Eyleme dökülmeyen her düşünce ve söylem anlamlı değildir. Güzel kelimelerle kalabalıkları uyuşturan kişiler, kahramanlık hikayeleri ile adeta ayağa kalkmanın mümkün olmadığı bir ortam oluşmasını sağlamaktadırlar.
Gelecek kaygısı taşımanın verdiği ehemmiyet ve bu geleceğin; nasıl tasarlanacağının fikrini oluşturmak için, bir düşünceye verilecek güç ile göstermelik ve makamının sabitesi için verilen güç bir olmamakta.

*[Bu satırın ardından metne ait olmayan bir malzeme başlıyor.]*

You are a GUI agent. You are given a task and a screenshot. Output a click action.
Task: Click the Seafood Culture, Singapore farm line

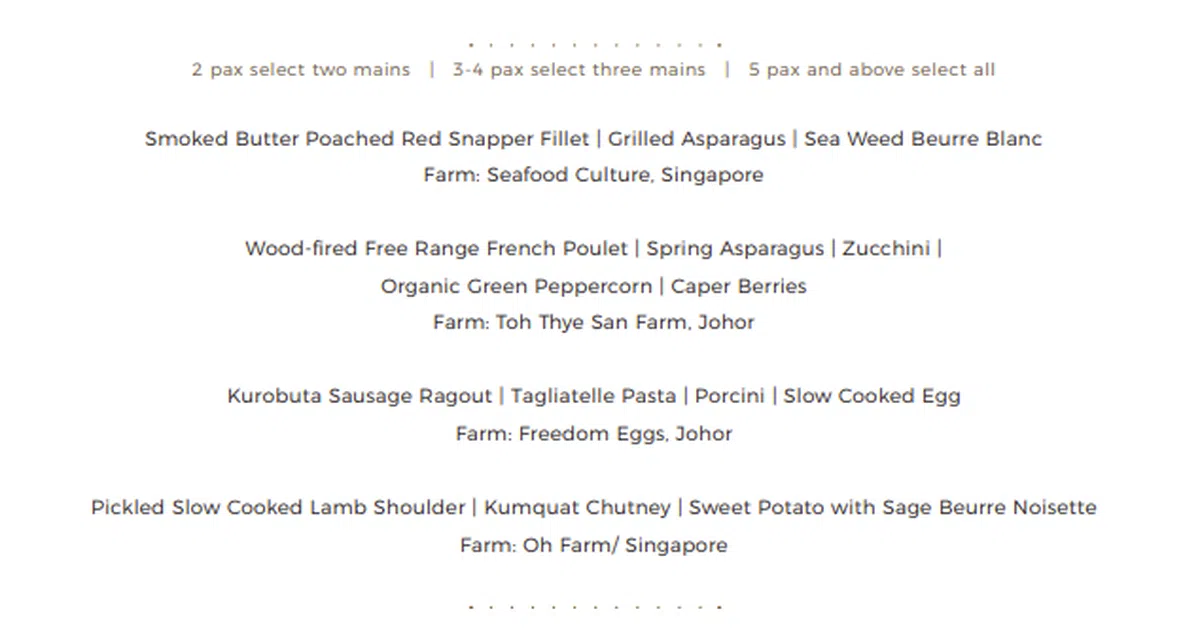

Bu da, daha çok fakirlik ve kargaşa meydana getirmektedir.
Geleceğimizin bizi ne yöne götürdüğünü bilmemiz için neyi, niçin yaptığımızı bilmeli ve olayların kahramanlarını değil, olayın kendisinin ne derece kıymetli olduğunu araştırmamız gerekir.
Sürünün bir parçası olmamak için parçadan değil, bütüne odaklanan fikirler ve bu bütün ile hareket alanı genişletilen, hakikatli insanlar yaratmamız gerekmektedir.
Bu insanlar daha çok okuyan, araştıran ve yeni bir dil ile sahaya çıkan, çatışmayı değil birliği temsil eden bu temsiliyette, güç karşısında zehirlenmeyen düşüncelere ve düşünce adamlarına yatırım yapan birlikler oluşturulması gerekmektedir.